Set exercise ▸ Copy out the listing verbatim, beginning with its first line and continuing through the line that contains "pos(290,670)".

+===+

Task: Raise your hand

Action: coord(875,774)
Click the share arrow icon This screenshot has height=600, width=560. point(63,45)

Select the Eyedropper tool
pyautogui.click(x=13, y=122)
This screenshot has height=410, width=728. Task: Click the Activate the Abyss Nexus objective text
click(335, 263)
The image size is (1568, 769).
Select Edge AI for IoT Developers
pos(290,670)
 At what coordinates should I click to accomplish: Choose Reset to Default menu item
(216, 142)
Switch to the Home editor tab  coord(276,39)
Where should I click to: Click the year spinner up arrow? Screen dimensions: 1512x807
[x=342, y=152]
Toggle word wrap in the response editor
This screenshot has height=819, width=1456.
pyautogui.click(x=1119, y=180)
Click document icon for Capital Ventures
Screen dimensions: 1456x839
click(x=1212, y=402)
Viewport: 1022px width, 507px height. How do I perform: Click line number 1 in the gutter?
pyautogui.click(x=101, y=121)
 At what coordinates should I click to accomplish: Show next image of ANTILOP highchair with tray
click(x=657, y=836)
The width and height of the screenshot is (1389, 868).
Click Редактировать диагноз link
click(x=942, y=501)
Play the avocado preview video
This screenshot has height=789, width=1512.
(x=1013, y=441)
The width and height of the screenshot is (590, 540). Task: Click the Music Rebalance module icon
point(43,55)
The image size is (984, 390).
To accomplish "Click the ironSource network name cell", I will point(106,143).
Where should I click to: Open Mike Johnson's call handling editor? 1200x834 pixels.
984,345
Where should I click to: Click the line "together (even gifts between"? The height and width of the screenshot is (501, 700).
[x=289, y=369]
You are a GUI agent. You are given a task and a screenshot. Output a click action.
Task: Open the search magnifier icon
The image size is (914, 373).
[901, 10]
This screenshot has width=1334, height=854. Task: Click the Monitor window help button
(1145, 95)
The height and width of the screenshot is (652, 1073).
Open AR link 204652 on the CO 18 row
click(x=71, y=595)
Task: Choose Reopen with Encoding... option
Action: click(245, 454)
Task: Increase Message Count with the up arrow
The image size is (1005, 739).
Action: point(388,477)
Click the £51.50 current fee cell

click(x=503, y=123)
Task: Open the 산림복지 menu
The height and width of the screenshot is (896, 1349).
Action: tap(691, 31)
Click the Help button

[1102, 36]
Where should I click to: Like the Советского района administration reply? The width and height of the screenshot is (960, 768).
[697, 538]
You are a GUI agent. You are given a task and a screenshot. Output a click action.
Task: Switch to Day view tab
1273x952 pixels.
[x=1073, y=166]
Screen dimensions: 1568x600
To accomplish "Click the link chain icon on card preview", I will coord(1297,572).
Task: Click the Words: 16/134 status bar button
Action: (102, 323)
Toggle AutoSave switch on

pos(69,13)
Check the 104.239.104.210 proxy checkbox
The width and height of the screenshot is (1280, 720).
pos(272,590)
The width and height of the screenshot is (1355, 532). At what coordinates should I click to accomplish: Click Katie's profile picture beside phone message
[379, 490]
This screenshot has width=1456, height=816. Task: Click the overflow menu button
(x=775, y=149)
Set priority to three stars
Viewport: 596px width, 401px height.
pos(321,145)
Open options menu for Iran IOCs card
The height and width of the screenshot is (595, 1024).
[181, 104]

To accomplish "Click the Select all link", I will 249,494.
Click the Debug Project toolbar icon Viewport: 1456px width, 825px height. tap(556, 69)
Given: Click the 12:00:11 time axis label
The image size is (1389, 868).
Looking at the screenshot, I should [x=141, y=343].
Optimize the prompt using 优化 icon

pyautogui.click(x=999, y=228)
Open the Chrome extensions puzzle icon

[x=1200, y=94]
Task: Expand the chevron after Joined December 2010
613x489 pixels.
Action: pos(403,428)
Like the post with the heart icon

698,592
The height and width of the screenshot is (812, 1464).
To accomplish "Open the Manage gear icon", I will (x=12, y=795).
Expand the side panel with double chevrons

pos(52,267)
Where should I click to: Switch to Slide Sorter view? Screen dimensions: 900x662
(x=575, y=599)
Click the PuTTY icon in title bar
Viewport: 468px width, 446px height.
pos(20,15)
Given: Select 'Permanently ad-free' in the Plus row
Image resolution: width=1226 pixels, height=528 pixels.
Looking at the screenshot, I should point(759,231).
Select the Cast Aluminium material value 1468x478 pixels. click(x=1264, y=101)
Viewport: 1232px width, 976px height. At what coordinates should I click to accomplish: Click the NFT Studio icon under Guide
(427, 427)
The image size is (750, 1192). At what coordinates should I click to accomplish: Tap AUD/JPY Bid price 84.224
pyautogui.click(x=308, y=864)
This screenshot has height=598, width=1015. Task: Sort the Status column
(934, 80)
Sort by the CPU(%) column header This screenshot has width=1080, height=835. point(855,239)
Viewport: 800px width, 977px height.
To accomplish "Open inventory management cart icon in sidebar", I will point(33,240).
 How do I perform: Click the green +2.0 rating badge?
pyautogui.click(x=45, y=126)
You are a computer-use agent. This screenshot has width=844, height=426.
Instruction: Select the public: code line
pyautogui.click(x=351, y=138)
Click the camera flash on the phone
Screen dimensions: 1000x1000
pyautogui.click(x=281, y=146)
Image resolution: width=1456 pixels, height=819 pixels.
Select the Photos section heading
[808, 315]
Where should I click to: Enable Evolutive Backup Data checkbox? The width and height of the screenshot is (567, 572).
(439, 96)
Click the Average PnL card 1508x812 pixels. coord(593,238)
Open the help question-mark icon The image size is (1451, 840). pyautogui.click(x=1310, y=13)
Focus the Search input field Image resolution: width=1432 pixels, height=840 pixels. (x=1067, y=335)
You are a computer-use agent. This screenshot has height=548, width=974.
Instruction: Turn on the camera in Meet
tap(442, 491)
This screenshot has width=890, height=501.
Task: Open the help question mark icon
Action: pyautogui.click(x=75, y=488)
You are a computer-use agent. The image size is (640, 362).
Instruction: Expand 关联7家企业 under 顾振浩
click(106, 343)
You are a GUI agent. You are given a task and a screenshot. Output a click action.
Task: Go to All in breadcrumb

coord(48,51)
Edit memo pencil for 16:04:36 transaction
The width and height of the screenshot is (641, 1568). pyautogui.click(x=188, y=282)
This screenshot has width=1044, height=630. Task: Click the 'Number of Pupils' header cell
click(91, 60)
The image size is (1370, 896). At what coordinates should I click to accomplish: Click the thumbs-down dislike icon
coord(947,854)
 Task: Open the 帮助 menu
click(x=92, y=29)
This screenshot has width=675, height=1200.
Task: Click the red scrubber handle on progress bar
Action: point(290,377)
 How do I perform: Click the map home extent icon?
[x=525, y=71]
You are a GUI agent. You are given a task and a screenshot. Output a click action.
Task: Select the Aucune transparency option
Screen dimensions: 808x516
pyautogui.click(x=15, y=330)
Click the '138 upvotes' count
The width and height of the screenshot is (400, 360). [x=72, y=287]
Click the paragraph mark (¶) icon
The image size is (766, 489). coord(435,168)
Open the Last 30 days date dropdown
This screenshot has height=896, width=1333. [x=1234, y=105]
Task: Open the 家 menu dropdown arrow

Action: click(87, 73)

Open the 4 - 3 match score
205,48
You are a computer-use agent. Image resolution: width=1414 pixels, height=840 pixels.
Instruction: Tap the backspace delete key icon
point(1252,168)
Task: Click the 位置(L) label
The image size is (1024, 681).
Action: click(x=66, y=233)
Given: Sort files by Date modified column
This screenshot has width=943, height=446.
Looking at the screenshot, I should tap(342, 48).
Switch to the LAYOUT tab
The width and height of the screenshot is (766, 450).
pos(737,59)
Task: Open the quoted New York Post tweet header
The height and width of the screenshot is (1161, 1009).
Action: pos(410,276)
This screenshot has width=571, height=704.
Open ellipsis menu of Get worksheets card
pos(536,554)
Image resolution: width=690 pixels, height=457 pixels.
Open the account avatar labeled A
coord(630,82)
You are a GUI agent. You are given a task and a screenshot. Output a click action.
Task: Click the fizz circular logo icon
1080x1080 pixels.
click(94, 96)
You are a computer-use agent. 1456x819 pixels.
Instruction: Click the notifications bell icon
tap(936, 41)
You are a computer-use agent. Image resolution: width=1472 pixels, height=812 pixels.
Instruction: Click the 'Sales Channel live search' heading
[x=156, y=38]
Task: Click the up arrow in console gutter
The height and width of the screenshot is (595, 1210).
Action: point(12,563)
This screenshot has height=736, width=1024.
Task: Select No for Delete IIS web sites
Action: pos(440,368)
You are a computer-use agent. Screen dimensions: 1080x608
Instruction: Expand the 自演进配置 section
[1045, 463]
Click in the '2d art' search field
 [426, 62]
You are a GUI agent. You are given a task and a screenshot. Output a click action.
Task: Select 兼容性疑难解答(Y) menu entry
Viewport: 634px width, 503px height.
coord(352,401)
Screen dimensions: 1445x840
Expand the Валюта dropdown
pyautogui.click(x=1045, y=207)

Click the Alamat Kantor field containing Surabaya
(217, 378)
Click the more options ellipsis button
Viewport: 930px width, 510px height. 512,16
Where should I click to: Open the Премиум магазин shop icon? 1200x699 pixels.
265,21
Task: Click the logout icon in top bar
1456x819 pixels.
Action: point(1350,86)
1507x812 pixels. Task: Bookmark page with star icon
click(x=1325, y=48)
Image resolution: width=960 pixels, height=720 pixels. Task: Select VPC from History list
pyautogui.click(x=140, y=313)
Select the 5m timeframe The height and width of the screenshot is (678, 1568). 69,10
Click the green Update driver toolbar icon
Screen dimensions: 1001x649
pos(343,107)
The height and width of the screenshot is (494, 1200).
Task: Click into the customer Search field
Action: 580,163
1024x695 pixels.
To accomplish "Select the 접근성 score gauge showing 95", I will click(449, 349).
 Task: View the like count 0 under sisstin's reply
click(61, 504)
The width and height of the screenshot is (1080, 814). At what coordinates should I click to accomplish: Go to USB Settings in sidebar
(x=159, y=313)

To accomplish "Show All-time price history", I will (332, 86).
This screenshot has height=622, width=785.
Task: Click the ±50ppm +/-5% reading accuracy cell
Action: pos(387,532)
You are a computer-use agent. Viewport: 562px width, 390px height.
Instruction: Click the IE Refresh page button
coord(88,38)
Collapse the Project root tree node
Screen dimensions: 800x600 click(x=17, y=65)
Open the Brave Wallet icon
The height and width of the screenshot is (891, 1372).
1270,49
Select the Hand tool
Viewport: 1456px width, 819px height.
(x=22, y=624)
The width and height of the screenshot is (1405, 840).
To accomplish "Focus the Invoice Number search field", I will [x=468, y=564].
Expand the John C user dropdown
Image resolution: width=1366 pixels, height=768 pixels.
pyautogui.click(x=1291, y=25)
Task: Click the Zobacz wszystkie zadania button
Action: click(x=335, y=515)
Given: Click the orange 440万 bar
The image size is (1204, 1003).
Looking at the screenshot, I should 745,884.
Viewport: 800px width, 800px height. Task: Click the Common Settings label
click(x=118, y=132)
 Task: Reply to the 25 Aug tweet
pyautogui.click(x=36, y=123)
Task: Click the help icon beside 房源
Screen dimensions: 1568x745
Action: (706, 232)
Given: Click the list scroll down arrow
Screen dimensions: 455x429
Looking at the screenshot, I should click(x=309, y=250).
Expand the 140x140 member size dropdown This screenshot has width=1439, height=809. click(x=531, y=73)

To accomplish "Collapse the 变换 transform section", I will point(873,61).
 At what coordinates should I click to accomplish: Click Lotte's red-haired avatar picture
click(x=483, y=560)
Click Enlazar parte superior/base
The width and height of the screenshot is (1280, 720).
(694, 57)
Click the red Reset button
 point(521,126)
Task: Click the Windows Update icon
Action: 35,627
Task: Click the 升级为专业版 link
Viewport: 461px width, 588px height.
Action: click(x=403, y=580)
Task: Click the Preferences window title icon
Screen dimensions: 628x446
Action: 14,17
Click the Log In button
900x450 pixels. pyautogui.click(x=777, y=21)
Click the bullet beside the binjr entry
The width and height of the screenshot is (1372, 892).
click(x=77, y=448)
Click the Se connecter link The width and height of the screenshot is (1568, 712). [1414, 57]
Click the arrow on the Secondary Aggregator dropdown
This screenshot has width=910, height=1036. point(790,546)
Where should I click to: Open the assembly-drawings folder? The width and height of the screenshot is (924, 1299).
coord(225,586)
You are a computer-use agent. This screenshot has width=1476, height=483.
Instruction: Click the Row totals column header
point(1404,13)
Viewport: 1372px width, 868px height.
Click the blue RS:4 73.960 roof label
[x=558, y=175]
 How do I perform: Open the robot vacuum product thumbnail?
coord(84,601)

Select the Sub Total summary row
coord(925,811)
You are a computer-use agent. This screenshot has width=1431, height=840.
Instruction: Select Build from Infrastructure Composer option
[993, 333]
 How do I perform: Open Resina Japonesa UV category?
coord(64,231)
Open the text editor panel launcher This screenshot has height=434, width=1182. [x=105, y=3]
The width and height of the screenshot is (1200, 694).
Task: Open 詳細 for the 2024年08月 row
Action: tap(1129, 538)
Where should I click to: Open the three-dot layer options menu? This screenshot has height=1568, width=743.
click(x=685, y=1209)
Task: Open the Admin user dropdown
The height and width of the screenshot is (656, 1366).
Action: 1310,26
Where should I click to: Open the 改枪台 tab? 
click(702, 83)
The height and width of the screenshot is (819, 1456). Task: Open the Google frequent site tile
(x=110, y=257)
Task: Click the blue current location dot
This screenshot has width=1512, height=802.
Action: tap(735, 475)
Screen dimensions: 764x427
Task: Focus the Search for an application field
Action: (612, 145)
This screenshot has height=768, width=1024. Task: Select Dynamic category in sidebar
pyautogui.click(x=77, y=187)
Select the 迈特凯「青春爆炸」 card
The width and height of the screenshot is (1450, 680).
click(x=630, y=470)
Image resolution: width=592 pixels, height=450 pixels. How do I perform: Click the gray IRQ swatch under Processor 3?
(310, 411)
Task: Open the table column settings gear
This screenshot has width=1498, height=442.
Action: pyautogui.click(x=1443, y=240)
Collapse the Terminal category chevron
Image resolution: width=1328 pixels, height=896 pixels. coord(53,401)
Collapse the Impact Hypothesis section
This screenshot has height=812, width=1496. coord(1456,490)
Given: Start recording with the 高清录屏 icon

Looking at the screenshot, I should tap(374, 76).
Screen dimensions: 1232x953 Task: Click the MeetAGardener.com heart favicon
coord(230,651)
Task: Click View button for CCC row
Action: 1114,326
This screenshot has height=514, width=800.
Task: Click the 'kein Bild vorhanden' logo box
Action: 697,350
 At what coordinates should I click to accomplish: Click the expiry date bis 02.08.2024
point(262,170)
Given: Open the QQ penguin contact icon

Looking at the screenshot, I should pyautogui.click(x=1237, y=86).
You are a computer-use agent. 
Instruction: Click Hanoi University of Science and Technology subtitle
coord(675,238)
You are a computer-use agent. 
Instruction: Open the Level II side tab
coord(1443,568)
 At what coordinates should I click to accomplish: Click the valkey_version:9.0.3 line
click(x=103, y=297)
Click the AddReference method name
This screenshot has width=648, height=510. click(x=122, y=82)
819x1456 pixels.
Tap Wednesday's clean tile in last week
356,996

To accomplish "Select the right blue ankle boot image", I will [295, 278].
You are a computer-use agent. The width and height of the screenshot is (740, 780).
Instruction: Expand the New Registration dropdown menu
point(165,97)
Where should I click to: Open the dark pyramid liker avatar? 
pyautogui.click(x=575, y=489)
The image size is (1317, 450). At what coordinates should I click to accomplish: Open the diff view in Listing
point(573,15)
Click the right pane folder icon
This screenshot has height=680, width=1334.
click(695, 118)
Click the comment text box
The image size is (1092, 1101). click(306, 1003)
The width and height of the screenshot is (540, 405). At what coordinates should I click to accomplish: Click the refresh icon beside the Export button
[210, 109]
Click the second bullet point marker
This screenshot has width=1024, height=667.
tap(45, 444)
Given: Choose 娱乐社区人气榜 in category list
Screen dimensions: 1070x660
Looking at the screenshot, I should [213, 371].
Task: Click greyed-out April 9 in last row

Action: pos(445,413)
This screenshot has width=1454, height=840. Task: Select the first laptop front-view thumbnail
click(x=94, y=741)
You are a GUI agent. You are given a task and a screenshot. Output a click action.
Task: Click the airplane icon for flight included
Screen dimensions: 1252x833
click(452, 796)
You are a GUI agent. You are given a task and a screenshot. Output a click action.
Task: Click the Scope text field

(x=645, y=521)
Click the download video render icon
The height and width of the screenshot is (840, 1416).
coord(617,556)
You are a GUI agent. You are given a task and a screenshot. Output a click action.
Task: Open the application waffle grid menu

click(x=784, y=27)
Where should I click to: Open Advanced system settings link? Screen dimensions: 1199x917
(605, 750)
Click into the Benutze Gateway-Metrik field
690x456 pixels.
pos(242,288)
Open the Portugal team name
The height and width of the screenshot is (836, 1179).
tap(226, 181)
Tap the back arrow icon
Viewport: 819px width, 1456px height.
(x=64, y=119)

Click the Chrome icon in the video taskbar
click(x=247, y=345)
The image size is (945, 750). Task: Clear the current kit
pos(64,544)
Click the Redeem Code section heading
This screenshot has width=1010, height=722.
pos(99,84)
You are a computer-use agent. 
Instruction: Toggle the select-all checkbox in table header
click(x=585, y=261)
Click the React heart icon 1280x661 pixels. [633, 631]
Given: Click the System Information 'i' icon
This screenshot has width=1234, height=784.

+===+

Written reply ▸
Task: Raise your hand

Action: coord(875,774)
Click the share arrow icon This screenshot has height=600, width=560. point(63,45)

Select the Eyedropper tool
pyautogui.click(x=13, y=122)
This screenshot has height=410, width=728. Task: Click the Activate the Abyss Nexus objective text
click(335, 263)
The image size is (1568, 769).
Select Edge AI for IoT Developers
pos(290,670)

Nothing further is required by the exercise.